PojokPantura.Com, Jakarta- Pemerintah, DPR dan Penyelenggara sepakat Pilkada Serentak 2020 digelar pada 9 Desember 2020. Kesimpulan akhir ini diambil dalam rapat kerja komisi II dengan Mendagri, Bawaslu RI, DKPP RI dan KPU RI. Keputusan ini tertuang dalam Perppu No. 2 Tahun 2020 sebagai penundaan Pikada akibat Covid-19.
Walaupun ini keputusan hasil rapat bersama, tetapi hal ini dinilai terlalu beresiko oleh banyak pihak melihat kondisi pandemic yang belum menunjukan turunnya angka penularan. Salah satu lembaga tinggi negara yang berkeberatan pilkada serentak tetap dilaksanakan tahun 2020 dan memilih menundanya adalah Dewan Perwakilan Daerah (DPD). Hal ini disampaikan oleh salah satu anggota DPD dari Jawa Tengah Dr. Abdul Kholik.
“DPD memilih untuk menunda pilkada 2020 itu dilihat secara komprehensif, yakni mengutamakan secure dan safety masyarakat umum dari pada pandangan politiknya, karena memang sebagian besar anggota DPD tidak berafiliasi politik. Beda dengan pemerintah dan DPR yang memilih untuk melanjutkan proses pilkada 2020 di tahun ini lebih banyak di sisi politiknya”, Kata Kholik.
“DPD berpandangan bahwa pilkada kalua tetap diadakan tahun ini akan sangat beresiko, karena pilkada itu isinya mobilisasi masa. Jadi kontradiktif, satu sisi seharusnya mengurangi berkumpul dan berdiam diri di rumah. Namun disisi yang lain harus ketemu banyak orang untuk penyampaian visi misi dalam dialog, diskusi dan kampanye terbuka”, jelas Kholik.

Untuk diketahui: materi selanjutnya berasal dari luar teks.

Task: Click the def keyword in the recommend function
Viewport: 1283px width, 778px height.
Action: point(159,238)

Resiko melanjutkan rangkaian proses pilkada serentak di tahun 2020 itu selain penularan covid-19 juga terkait anggaran yang membengkak untuk pilkada 2020. Dalam rapat kemarin, juga diputuskan bahwa Tempat Pemungutan Suara (TPS) akan diperbanyak dan sekaligus merombak Daftar Pemilih Tetap (DPT) yang sedianya berjumlah 800 orang dikurangi menjadi 400 orang perTPS. Penambahan anggaran yang lebih besar mungkin akan dialokasikan untuk pembelian APD dan melakukan Rappid Test untuk setiap penyelenggara pemilu di tiap TPS.
Abdul Kholik membeberkan bahwa “kami (DPD) cenderung memilih untuk menggelar Pilkada Serentak pada bulan Maret 2021, karena kebanyakan masa jabatan kepala daerah akan habis di bulan Maret. Apalagi kalau mau kita gabungkan Pilkada serentak 2020 dengan Pilkada serentak 2021. Jadi nanti digelar bulan September 2021”.

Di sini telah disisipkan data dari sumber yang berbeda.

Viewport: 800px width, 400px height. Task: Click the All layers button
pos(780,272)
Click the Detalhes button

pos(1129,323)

“Kalau digabungkan Pilkada serentak pada 2021, maka ada banyak sekali keuntungan. Pertama saya yakin persiapan lebih matang, kedua kondisi pandemi tahun depan Insya Allah sudah mereda dan Ketiga Menurut hitung-hitungan DPD, negara akan menghemat pengeluaran uang sampai 2 Triliyun jika mau menunda dan menggabungkan Pilkada Serentak di tahun depan”, Tambahnya. Dalam rapat paripurna, diceritakan Abdul Kholik, Senator Bali memilih untuk menunda Pilkada untuk tahun depan walaupun ada 8 daerah di Provinsi Bali yang akan mengadakannya, karena ini hasil musyawarah bersama Forkopimda. Padahal Bali adalah daerah terbaik kedua penanganan pandemic Covid-19. Dan di wilayah Lampung, ada 8-9 daerah yang sudah tidak kuat lagi membiayai pilkada dengan APBD jika pilkada tetap dilakukan tahun ini. Mereka mau mengadakan pilkada jika menggunakan anggaran dari APBN.
Selain Resiko pembengkakan biaya pengeluaran dan resiko penularan covid-19, sebenarnya ada resiko yang harus diperhatikan juga dalam pilkada serentak kali ini, yakni resiko menurunnya partisipasi masyarakat dalam setiap rangkaian pilkada 2020. Ini bisa saja terjadi karena masyarakat di tengah pandemic akan mengurangi mobilisasinya dalam urusan pilkada 2020.
“Sikap DPD akan tetap konsisten berpendapat Pilkada Serentak pada Desember 2020 ditunda. Kalau pemerintah dan penyelenggara tetap melaksanakannya, maka diharapkan sikap kita menjadi semacam control bagi mereka untuk mengutamakan keselamatan masyarakat dalam proses Pilkada” pungkas Abdul Kholik.